断熱用の窓としては、2枚1組の構造を採用した「複層ガラス」や、その上位版にあたる「Low-E複層ガラス(エコガラス)」などが代表的です。これらは「機能ガラス」の一種で、適度に外気熱を取り入れつつ、日光はしっかりと通します。さらに防音性・遮音性・防犯性に特化したガラスもあり、ライフスタイルやニーズに合わせて選択可能です。

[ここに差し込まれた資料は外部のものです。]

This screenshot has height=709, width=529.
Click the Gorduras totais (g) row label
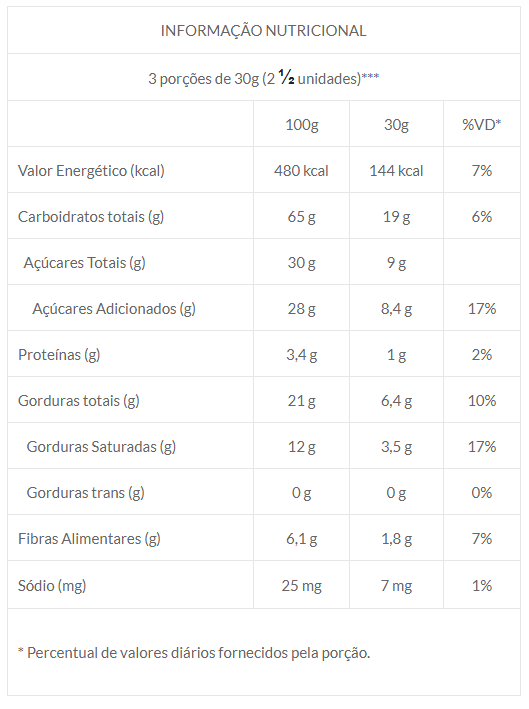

ガラスばかりに目が向きがちですが、その枠部分となるサッシも重要です。一般的なアルミサッシは外気熱が蓄積しやすく、結果的に室温も上昇します。これを熱伝導性の低い樹脂サッシに交換することで、外気熱の過度な蓄積を防止できます。

また、樹脂は機密性に優れる素材です。樹脂サッシに交換した場合、エアコンの冷たい空気を外に逃がさず、快適な室温を維持できるメリットがあります。27〜28度の温度設定でも快適に過ごせますし、光熱費の節約にも繋がります。

■まとめ

夏場の室内温度は、窓の良し悪しが大きく影響します。暑さ問題を根本的に解決するためにも、窓の断熱リフォームをぜひご検討ください。なお、断熱リフォームは、特定要件を満たすと国・自治体主導の補助金制度を利用できます。